The Administration announcement that the employer sanctions provision of the Patient Protection and Affordable Care Act (PPACA) would not be implemented for another year, until 2015, stirred debate on the legality of that delay. On the other hand, the United States Supreme Court (SCOTUS) decision that the Defense of Marriage Act (DOMA) was unconstitutional stirred debate on how many regulations will need to be changed how much. Agencies are keeping the Office of Management and Budget (OMB) busy with new regulatory reviews – including a second proposal for regulating greenhouse gases by new power plants, while one organization lost its “agency” status for the purpose of regulations.
Healthcare Paperwork: The Administration announced a one year delay in enforcement of the complex PPACA requirement that employers with 50 or more employees working 30 hours per week (130 hours per month) provide affordable minimum essential health care coverage. The Administration’s short justification focused on the lack of information – a doff to the Paperwork Reduction Act (PRA) perhaps – but much more lies beneath the surface.
The Department of the Treasury (DOTr) Internal Revenue Service (IRS) proposed regulations to implement individual liability for the shared responsibility payment for not maintaining minimum essential coverage in February, but that rule remains far from completion, as does the implementation of State run (or defaulted Federal) health care exchanges to fill gaps in private insurance. None of these requirements are likely to be in place by the end of this year, so the delay in the employer mandate really comes as no surprise. The Administration has not conceded that other parts of the health care Cretan labyrinth will not be implemented on time, but that appears quite likely because the provisions of this Minotaur are interrelated and interdependent. Only time will tell if one regulation can stand without the others.
DOMA the reg: When the United States Supreme Court held the Defense of Marriage Act (DOMA) amendment to the Dictionary Act unconstitutional in United States v. Windsor, Justice Kennedy noted that “Congress has enacted discrete statutes to regulate the meaning of marriage in order to further federal policy, but DOMA, with a directive applicable to over 1,000 federal statutes and the whole realm of federal regulations, has a far greater reach.” Moreover, Kennedy wrote, the case before SCOTUS concerned estate taxes, but DOMA “is more than a simple determination of what should or should not be allowed as an estate tax refund. Among the over 1,000 statutes and numerous federal regulations that DOMA controls are laws pertaining to Social Security, housing, taxes, criminal sanctions, copyright, and veterans’ benefits.”
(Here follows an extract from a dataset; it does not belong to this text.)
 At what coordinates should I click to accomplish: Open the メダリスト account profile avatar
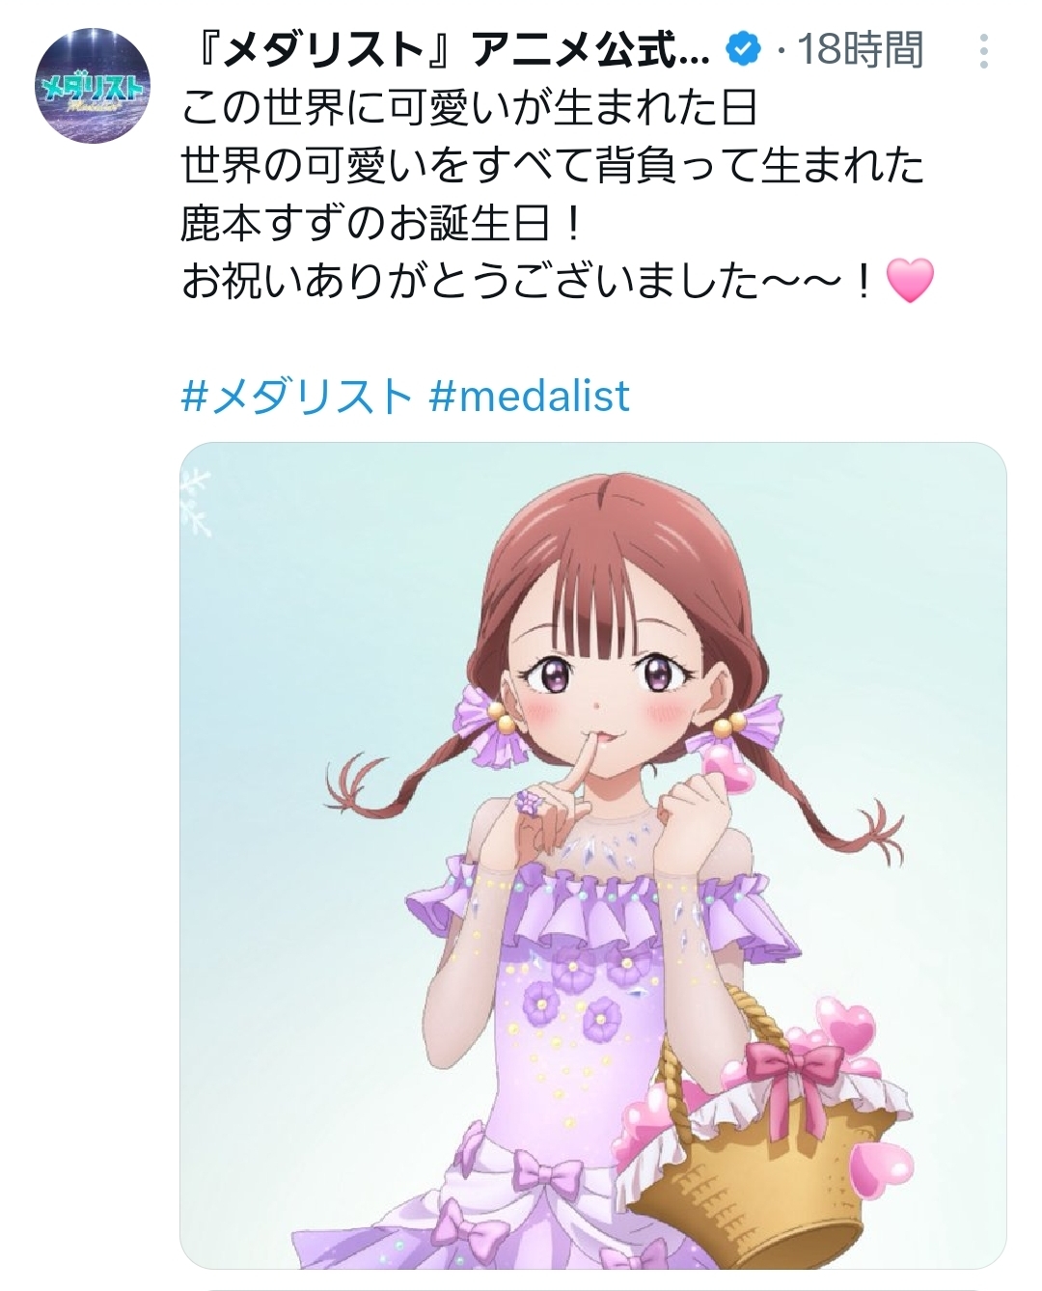(x=93, y=87)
Shortly after SCOTUS released its decision, President Obama (POTUS) commented “… I’ve directed the Attorney General to work with other members of my Cabinet to review all relevant federal statutes to ensure this decision, including its implications for Federal benefits and obligations, is implemented swiftly and smoothly.” The interjection of an additional dependence on State law with the demise of DOMA’s simple (if controversial) overlay of numerous statutory decisions complicates any review of the legion of discrete statutes and regulations – adopted quite independently of DOMA on the basis of individual legislative policy decisions. Administration wishes aside, this process will not be swift.
Greenhouse Gases & Electric Power Plants: While debate continued to swirl over the Administration’s announced plan to regulate greenhouse gases from existing power plants, the Environmental Protection Agency (EPA) submitted a new proposed for OMB review for new generating units. EPA previously proposed Standards of Performance for Greenhouse Gas Emissions from New Stationary Sources: Electric Utility Generation Units in April 2012, and received 2,682,625 comments (which may be only 14,861 after eliminating mass mailings and duplicates) according to Regulations.gov. Threshing the wheat from the chaff may have lead EPA to substantially modify that proposal. Speculation has abounded that the new proposal will be “weaker,” but the new proposal may also reflect the adjusted and much higher “social cost of carbon” adopted in the interim.
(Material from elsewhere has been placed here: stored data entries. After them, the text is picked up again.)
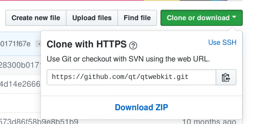Click the caret on Clone or download

pyautogui.click(x=234, y=17)
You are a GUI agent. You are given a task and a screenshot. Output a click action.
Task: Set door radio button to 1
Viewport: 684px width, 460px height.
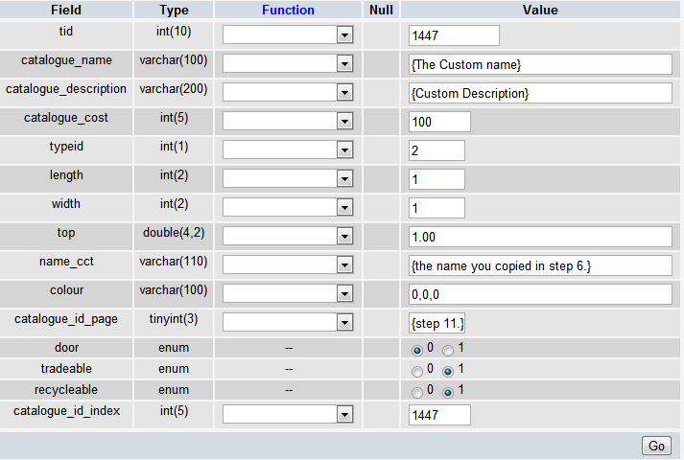pyautogui.click(x=448, y=350)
Emergency Medicare & Medicaid: Not to be ignored, Department of Health and Human Services (HHS) submitted a new economically significant Emergency Preparedness Requirements for Medicare and Medicaid Participating Providers and Suppliers to OMB for review. The submission proposes to ensure that Medicare and Medicaid providers and suppliers adequately plan for both natural and man-made disasters and coordinate with emergency preparedness systems. OMB and the emergency response agencies will need to evaluate whether this rule adds value to the already extensive preparedness system or just another layer of bureaucracy.
Railroads & Agencies: The United States Court of Appeals for the District of Columbia held that the National Railroad Passenger Corporation – aka Amtrak, a government corporation – was unconstitutionally granted regulatory authority over its priority of service among railroads, violating a “cousin” of the all but moribund non-delegation doctrine. The rare decision in Association of American Railroads v. Department of Transportation (DOT) on statutory construction, entity analysis, and the scope of constitutional power may have little – or a lot – of meaning for the arcane world of government sponsored enterprises (GSEs), depending on the details of their creation. The court held that Amtrak could not share with the Federal Railroad Administration authority to adopt regulations because it was a corporation, not an agency, albeit a corporation with a most dominant United States stockholder and appropriations benefactor.